TOKYO -- Yoshiro Mori on Thursday decided to step down as head of the organizing committee for the Tokyo Olympics amid a furor at home and abroad over his recent discriminatory comments about women, Nikkei has learned.
The organizing committee extended an offer to Saburo Kawabuchi, an 84-year-old former chairman of the Japan Football Association, to succeed Mori, 83.
The ex-soccer player told Nikkei in a telephone interview on Thursday that he accepted it. "Mori faced trouble after his remarks, so I thought I had to support him," Kawabuchi said in explaining why he agreed to take the position.
Mori on Thursday told broadcaster Nippon TV that he would "explain [my] thoughts" at a committee board meeting scheduled for Friday. While he did not elaborate on the details of stepping down, he did say that he "cannot let this problem go on any longer."
The switch would come just five months before the scheduled start of the Games in July, following their postponement last year due to the coronavirus pandemic. The departure of a figure with broad connections in the political, business and sporting worlds is likely to affect preparations for the event.

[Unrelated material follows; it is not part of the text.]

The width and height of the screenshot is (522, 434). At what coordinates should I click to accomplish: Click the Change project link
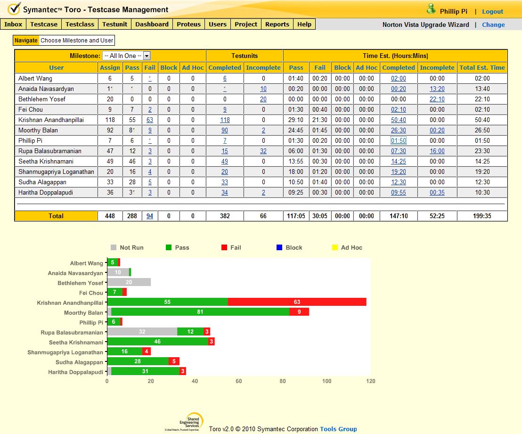493,25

Mori had said during a meeting of the Japanese Olympic Committee in Tokyo on Feb. 3 that board meetings with women "take so much time." Because of their "strong sense of competition," he said, "if one person raises their hand, others probably think, 'I need to say something, too.'"

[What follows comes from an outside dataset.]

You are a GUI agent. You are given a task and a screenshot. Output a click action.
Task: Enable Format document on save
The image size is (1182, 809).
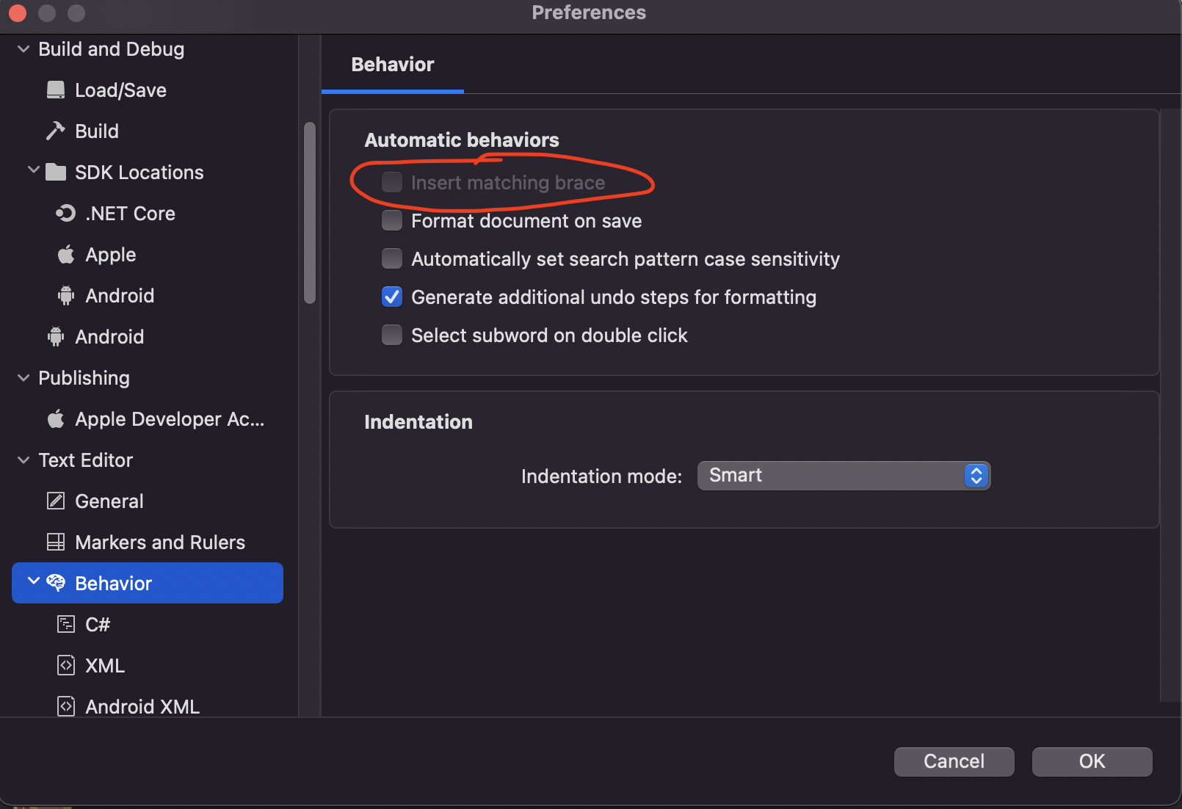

The remarks came during a discussion over efforts to increase female representation on the committee's board.
Mori withdrew his comments the next day and apologized to "everyone who was offended," saying the remarks "ran counter to the sprit of the Olympics and Paralympics."
Though Mori said at the time he would not resign, mounting criticism appears to have forced his hand. The remarks were reported in media outlets worldwide, including The New York Times and The Washington Post, and sparked a widespread online outcry.
Mori was tapped for the post in 2014 for his experience as a former prime minister and his involvement in Tokyo's bid for the 2016 Games. He has been deeply involved in Japanese sports since his time as a rank-and-file lawmaker, with stints as president of the Japan Sport Association and the Japan Football Rugby Union.